France and Germany are setting tongues wagging. Despite the celebrations at Ludwigsburg last week,where Angela Merkel and Francois Hollande did a great job making the Franco-German relationship look good on the occasion of the 50th anniversary of General de Gaulle’s speech to German youth, the general tone in Berlin is one of a certain irritation when it comes to France and the state of Franco-German relations.
The Germans, in short, are wondering about two things: Firstly, whether France will carry out its structural reforms. Most Germans probably welcome Nicholas Bavarez’ new book “Réveillez-vous”, in which the author makes an urgent case for the need for France to reform its economy deeply, and tries to wake France from its attitude of economic exceptionalisme . However, it’s not only the French economy that seems in deep trouble: France’s economic choices under François Hollande seem cryptic to most Germans. The general economic orientation seems unclear (or at best paradoxical) between the clear commitment to reduce the budget deficit down to 3% by next year, and the intention to introduce a wealth tax or to create (old recipes) jobs in the public sector. Germans also understand that Hollande is having a hard time processing reforms whilst France’s socialist left, under the intellectual leadership of Jean-Louis Melanchon, remains vigorously opposed to austerity policy imposed by Germany(while Germans would rather argue that it is being imposed by global markets).
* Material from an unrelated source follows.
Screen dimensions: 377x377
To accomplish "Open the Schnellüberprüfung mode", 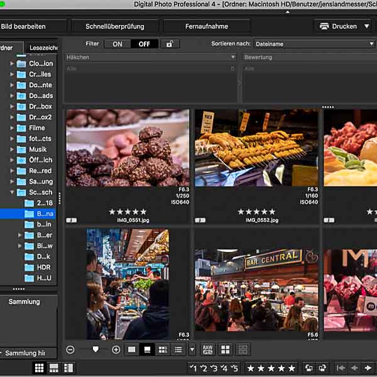I will (115, 26).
Germans are therefore curious to see how France’s reform path will unfold over the next month.
Secondly, the Germans are wondering when France will start listening to (and answering) the German discussion about political union. Germans have understood that France is still hoping for Eurobonds – within the next five years – as French Finance Minister Pierre Moscovici recently restated in London – and Germans are trying to argue that these will not be ‘for free’ but require a different set up of European democracy.
In this respect, it was interesting to listen to Karine Berger, a member of parliament for the French Socialists, this week at a conference on European democracy and the way out of the crisis organised by the Heinrich Böll Foundation. In a panel discussion, Mme Berger stated repeatedly that she does not believe the euro has much chance of surviving if the eurozone does not ultimately enter a debt community and create Eurobonds. In essence, I agree. She said that if this does not happen, there would not be a common solution to the euro crisis. For the rest of the world, Mme. Berger continued, the currency union wouldn’t exist anyway, as interests rates vary greatly again. If there is no debt community, there is no budgetary union and the euro would be finished. However, a budgetary union cannot exist without parliamentary control. Europe cannot take parliamentary control over budgets away at the national level and give it to non-parliamentary (and therefore non-democratic) institutions on the European level. So far, so good, and again I agree. But then the discussion touched on the point of the current Franco-German misunderstanding: when the moderator questioned her deeper about European parliamentary control, she answered that, indeed, the right of the EP to oversee the budget must be strengthened – but she meant the EU budget.
Germans however, are currently having a discussion on the topic and are mostly arguing that a debt community would necessitate common parliamentary control on the European level (however this might be organised), about national budgets, including, as van Rompuy’s report on a genuine banking union also requests, the introduction of a ‘budgetary ceiling’ which ought to be under European and preferably parliamentary control. This is probably also what ECB president Mario Draghi meant by the condition of ‘budgetary oversight’ that he mentioned in his speech in Berlin this week at the Annual Conference of the German Industrial Association, BDI, though he did not provide an answer as to how this could and should be organised. Germans are having an intense discussion about how it could be organised. One idea is to create a Eurozone parliament, which would satisfy the requirements of parliamentary legitimacy and therefore qualify as a body for collective decision-making on both the discretionary spending of the Eurozone and the oversight of national budgetary ceilings. French ideas on this would be welcome, but they would need to go beyond strengthening the rights of the EP concerning its own budget.